Available data Block Start
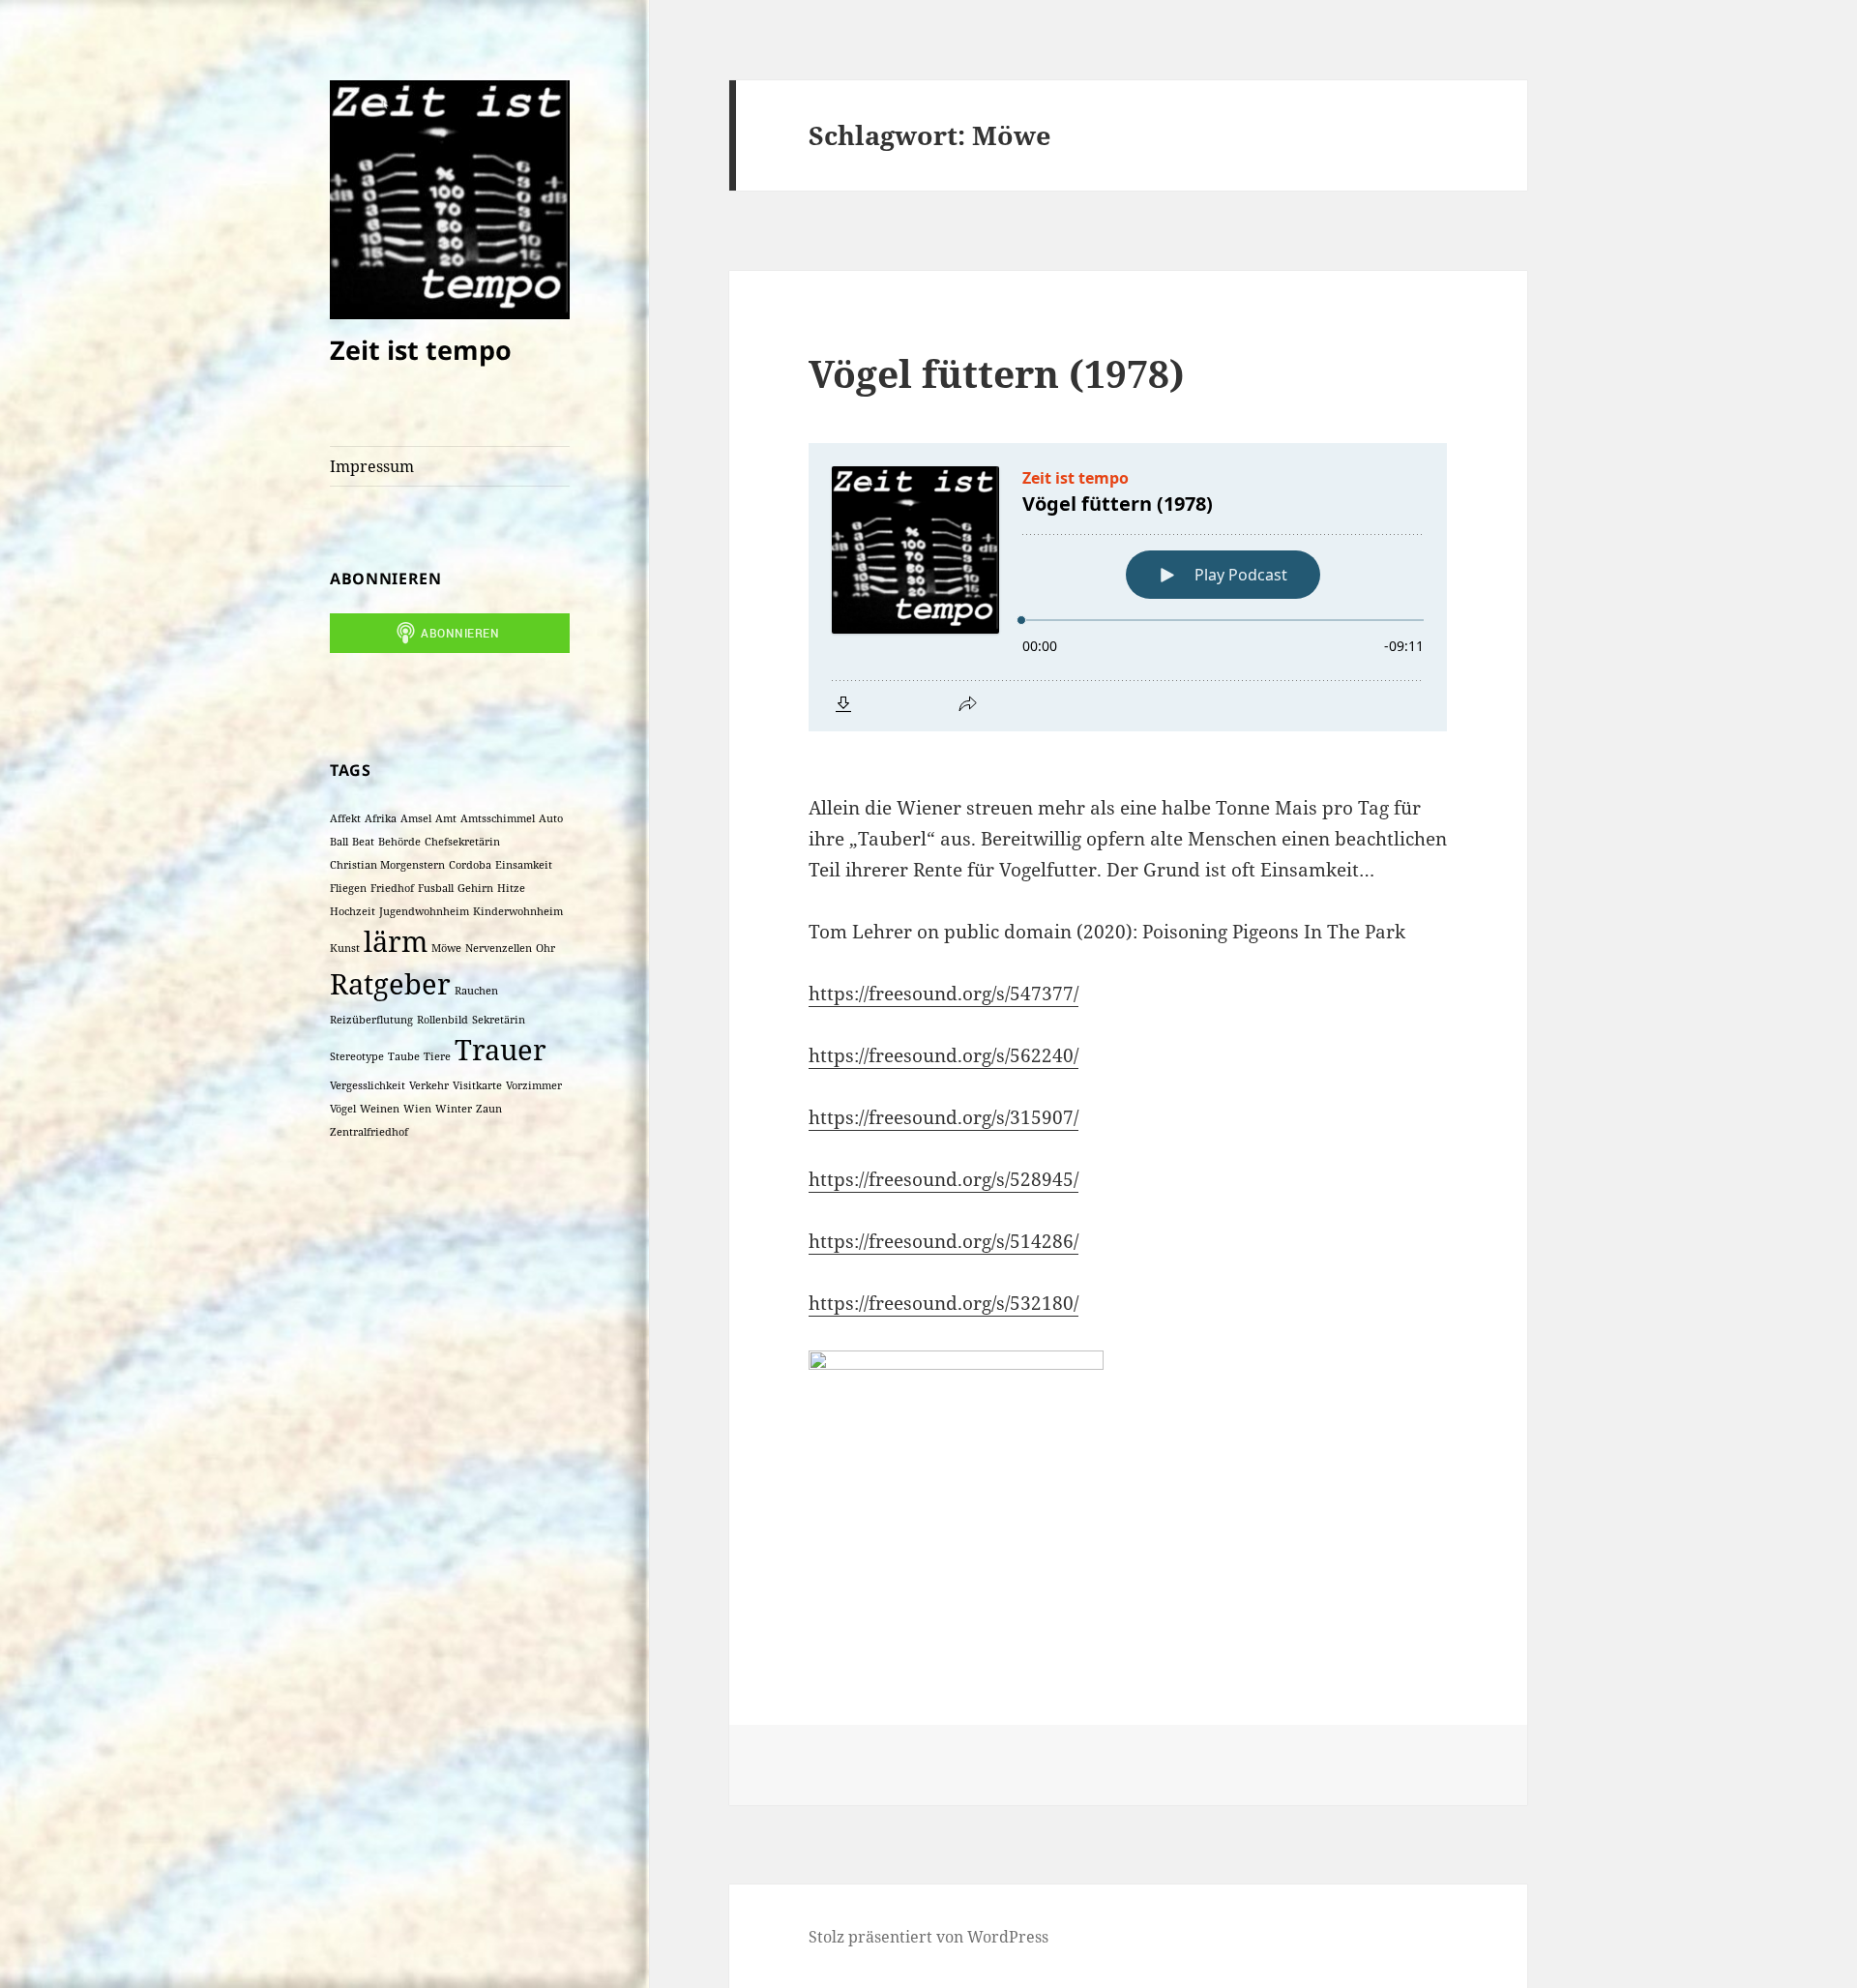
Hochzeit (352, 911)
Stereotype (357, 1056)
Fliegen (348, 888)
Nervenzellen (498, 948)
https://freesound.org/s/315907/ (943, 1117)
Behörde (399, 841)
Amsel (415, 818)
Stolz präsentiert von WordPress (928, 1936)
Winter (453, 1108)
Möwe (446, 948)
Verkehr (429, 1085)
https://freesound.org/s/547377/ (943, 993)
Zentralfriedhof (369, 1132)
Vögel (343, 1108)
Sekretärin (498, 1019)
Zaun (489, 1108)
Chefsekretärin (462, 841)
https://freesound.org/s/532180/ (943, 1303)
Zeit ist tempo (421, 350)
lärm (395, 941)
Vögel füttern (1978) (997, 373)
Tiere (437, 1056)
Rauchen (476, 990)
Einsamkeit (523, 865)
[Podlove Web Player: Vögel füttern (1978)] (1128, 587)
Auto (551, 818)
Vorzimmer (534, 1085)
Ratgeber (390, 983)
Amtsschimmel (497, 818)
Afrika (381, 818)
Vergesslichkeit (367, 1085)
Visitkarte (477, 1085)
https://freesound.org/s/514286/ (943, 1241)
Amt (446, 818)
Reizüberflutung (371, 1019)
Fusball (436, 888)
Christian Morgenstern (387, 865)
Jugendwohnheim (424, 911)
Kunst (345, 948)
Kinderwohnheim (518, 911)
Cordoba (470, 865)
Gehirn (475, 888)
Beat (363, 841)
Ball (339, 841)
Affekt (345, 818)
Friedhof (392, 888)
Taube (404, 1056)
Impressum (372, 466)
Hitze (511, 888)
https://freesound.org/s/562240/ (943, 1055)
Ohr (545, 948)
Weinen (379, 1108)
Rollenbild (442, 1019)
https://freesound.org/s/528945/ (943, 1179)
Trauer (500, 1049)
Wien (417, 1108)
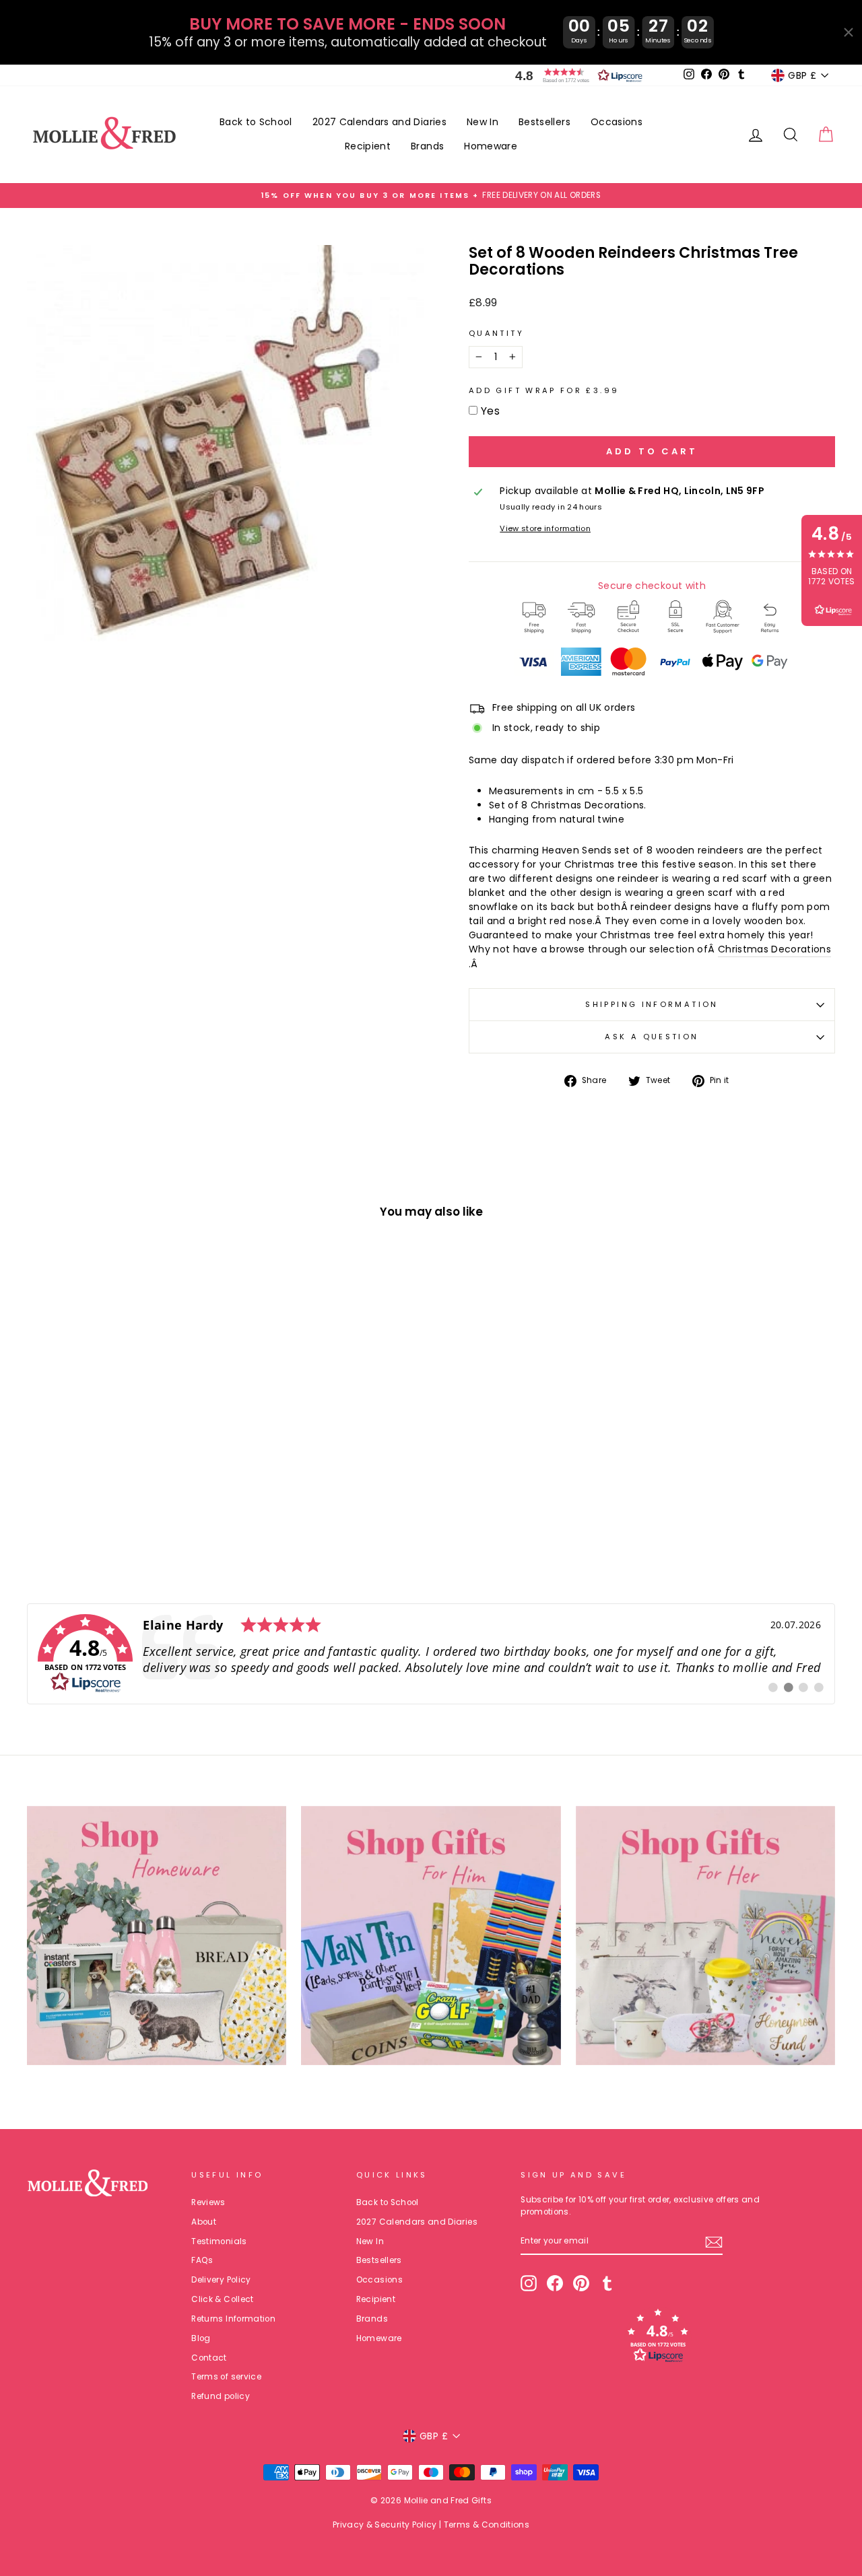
Available data Block End
[Exercise directions]:
All lines from the one containing "Rauchen (476, 990)" through the end of the data are to be written out exactly, with nothing added; skip the pictures.

[Task answer]:
Rauchen (476, 990)
Einsamkeit (523, 865)
[Podlove Web Player: Vögel füttern (1978)] (1128, 587)
Auto (551, 818)
Vorzimmer (534, 1085)
Ratgeber (390, 983)
Amtsschimmel (497, 818)
Afrika (381, 818)
Vergesslichkeit (367, 1085)
Visitkarte (477, 1085)
https://freesound.org/s/514286/ (943, 1241)
Amt (446, 818)
Reizüberflutung (371, 1019)
Fusball (436, 888)
Christian Morgenstern (387, 865)
Jugendwohnheim (424, 911)
Kunst (345, 948)
Kinderwohnheim (518, 911)
Cordoba (470, 865)
Gehirn (475, 888)
Beat (363, 841)
Ball (339, 841)
Affekt (345, 818)
Friedhof (392, 888)
Taube (404, 1056)
Impressum (372, 466)
Hitze (511, 888)
https://freesound.org/s/562240/ (943, 1055)
Ohr (545, 948)
Weinen (379, 1108)
Rollenbild (442, 1019)
https://freesound.org/s/528945/ (943, 1179)
Trauer (500, 1049)
Wien (417, 1108)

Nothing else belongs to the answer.